Dee Dee Myers is the latest Democrat to step forward offering advice to Obama. Her bottom line: change your personality. She finds him “calm,” “cool,” and “self-possessed.” The result, she says:
But while eschewing emotion — and its companion, vulnerability — Obama should be careful not to sacrifice empathy, the “I feel your pain” connection that sustained [Bill] Clinton. This connection is the shorthand people use to measure their leaders’ intentions. If people believe you’re on their side, they will trust your decisions. Too often, Obama leaves the impression that he stands alone — and likes it that way. Clinton was fond of saying, “We’re all going up or down together.” Obama must make sure that people know that he needs their help as much as they need his.
We’ve had a series of detached performances — Fort Hood and the Christmas Day bombing — in which he was weirdly unemotional. A snippy showing at the health-care summit. And an attack on the Supreme Court. Indeed, he seems most engaged when he’s attacking his opponents, as he refers to the growing number of those who disagree with him.
Myers gives campaign-style advice in consultant-speak (“reconnect his biography to his agenda”):
Obama also needs to remind people that things weren’t always easy for him. The campaign introduced the country to a man whose life story was both unusual — a Kenyan father and a Kansan mother, a childhood spent in Hawaii and Indonesia — and broadly shared: a single mom who worked hard and sacrificed for her children and a family that faced difficult times but never lost its faith in the future.
But that all seems beside the point, oddly inappropriate for the presidency as opposed to the campaign. (There really is a difference between the two.) Something more fundamental is going on here: Obama seems not to respect his fellow citizens — the uninformed rubes who crashed the health-care town halls — nor care what they think. All his energy now is devoted to disregarding their strong aversion to his idea of health-care reform and forcing through a vote on something the public doesn’t want. It’s hard to bond with the American people, which is what Myers is suggesting, when your agenda conveys disdain for their concerns. Myers gets closer to the nub of the problem as she concludes:
Obama maintains a reservoir of goodwill. Even people who don’t approve of the job he’s doing like him personally. Most think he understands their problems and cares about people like them. In other words, people want to have a beer with him. They’re just not sure he wants to have a beer with them.
But that reservoir is being depleted over time. And who wants to have a beer with someone who doesn’t listen to anything you have to say?

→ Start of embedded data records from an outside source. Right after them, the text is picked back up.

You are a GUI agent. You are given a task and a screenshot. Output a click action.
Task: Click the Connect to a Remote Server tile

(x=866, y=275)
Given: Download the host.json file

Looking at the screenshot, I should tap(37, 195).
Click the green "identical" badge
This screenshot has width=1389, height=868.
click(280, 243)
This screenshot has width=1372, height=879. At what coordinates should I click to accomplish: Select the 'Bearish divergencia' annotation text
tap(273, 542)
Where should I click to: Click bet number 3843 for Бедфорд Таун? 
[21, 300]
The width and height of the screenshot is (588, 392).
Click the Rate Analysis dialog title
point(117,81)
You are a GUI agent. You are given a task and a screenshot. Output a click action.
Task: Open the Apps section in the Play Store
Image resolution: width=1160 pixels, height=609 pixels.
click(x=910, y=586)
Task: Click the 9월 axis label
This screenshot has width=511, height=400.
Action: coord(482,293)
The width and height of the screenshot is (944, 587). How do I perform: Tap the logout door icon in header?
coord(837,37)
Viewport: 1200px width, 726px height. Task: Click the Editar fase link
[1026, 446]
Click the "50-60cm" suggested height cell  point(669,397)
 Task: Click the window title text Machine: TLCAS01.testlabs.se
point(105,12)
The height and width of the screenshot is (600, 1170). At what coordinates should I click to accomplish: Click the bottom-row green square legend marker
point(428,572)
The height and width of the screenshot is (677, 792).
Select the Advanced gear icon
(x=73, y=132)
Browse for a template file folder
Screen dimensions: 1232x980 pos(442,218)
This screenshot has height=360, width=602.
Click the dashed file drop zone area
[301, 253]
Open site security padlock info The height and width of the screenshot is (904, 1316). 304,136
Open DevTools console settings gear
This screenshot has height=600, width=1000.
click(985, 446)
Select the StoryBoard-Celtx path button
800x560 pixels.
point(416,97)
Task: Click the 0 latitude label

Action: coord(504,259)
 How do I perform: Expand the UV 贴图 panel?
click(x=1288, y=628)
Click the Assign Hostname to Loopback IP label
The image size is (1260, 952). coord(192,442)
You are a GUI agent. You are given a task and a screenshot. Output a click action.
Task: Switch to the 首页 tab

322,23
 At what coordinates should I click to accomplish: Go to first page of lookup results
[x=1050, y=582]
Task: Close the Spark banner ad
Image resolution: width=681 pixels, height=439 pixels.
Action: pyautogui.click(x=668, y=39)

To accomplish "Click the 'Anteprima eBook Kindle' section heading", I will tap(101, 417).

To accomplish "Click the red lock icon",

It’s hard to conceal your personality in the 24/7 news cycle and in the most prominent job in the world. What was intriguing in the campaign — that cool, “superior” temperament — is now a liability. But it’s hard to change who you are. If Democrats are queasy about the president’s lacking warmth and empathy, not to mention some executive skills, there isn’t much they can do about it. Their dream candidate turned out to be rather flawed in ways that are critical to a successful presidency. They — and we — will have to live with that for a few more years.